▶ **Task brief**:
Lines below containing the word "Open" should be copied out.
++++ Source data
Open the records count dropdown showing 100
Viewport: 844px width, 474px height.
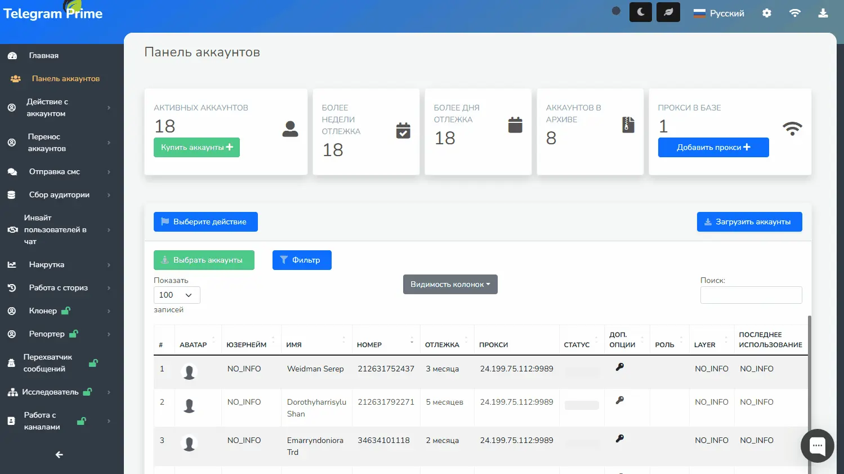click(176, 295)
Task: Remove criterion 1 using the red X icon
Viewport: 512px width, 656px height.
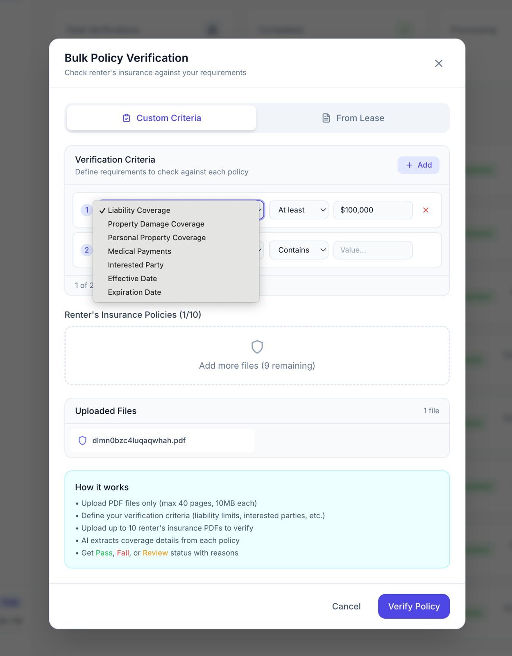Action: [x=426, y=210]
++++++++
++++ Source data
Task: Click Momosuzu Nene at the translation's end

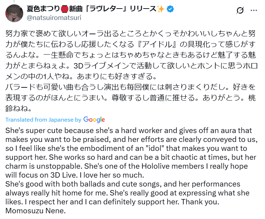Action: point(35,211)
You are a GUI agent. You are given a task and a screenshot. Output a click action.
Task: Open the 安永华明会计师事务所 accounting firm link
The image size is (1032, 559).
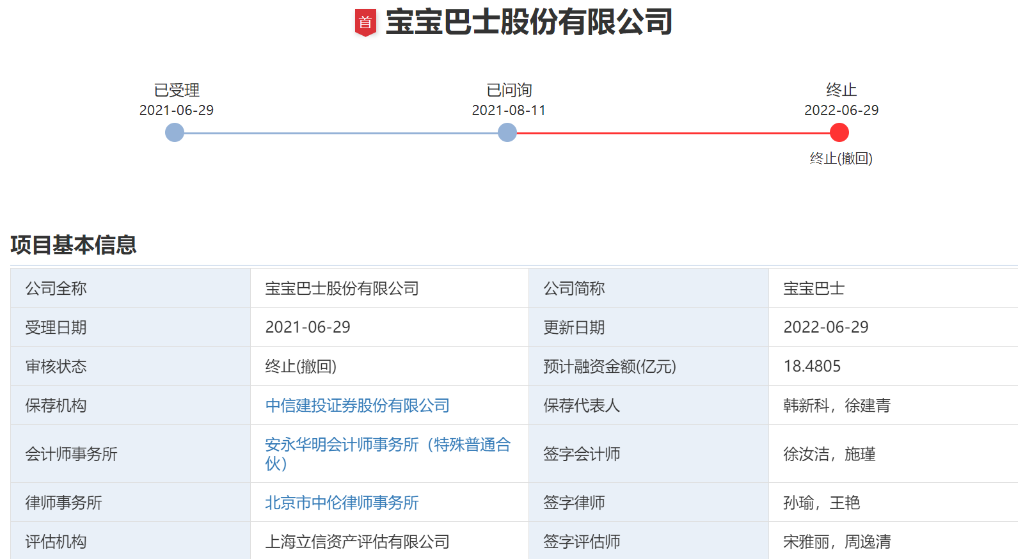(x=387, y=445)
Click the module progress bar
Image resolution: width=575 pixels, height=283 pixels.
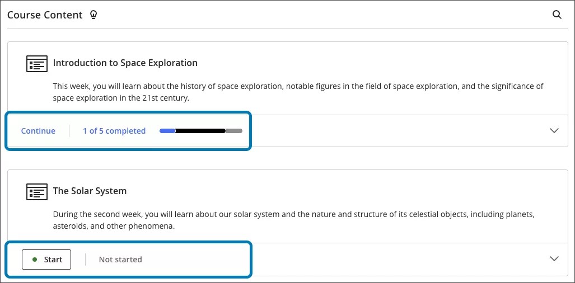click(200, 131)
++++++++
▶ **Output**:
Open the records count dropdown showing 100
Task: Open the 安永华明会计师事务所 accounting firm link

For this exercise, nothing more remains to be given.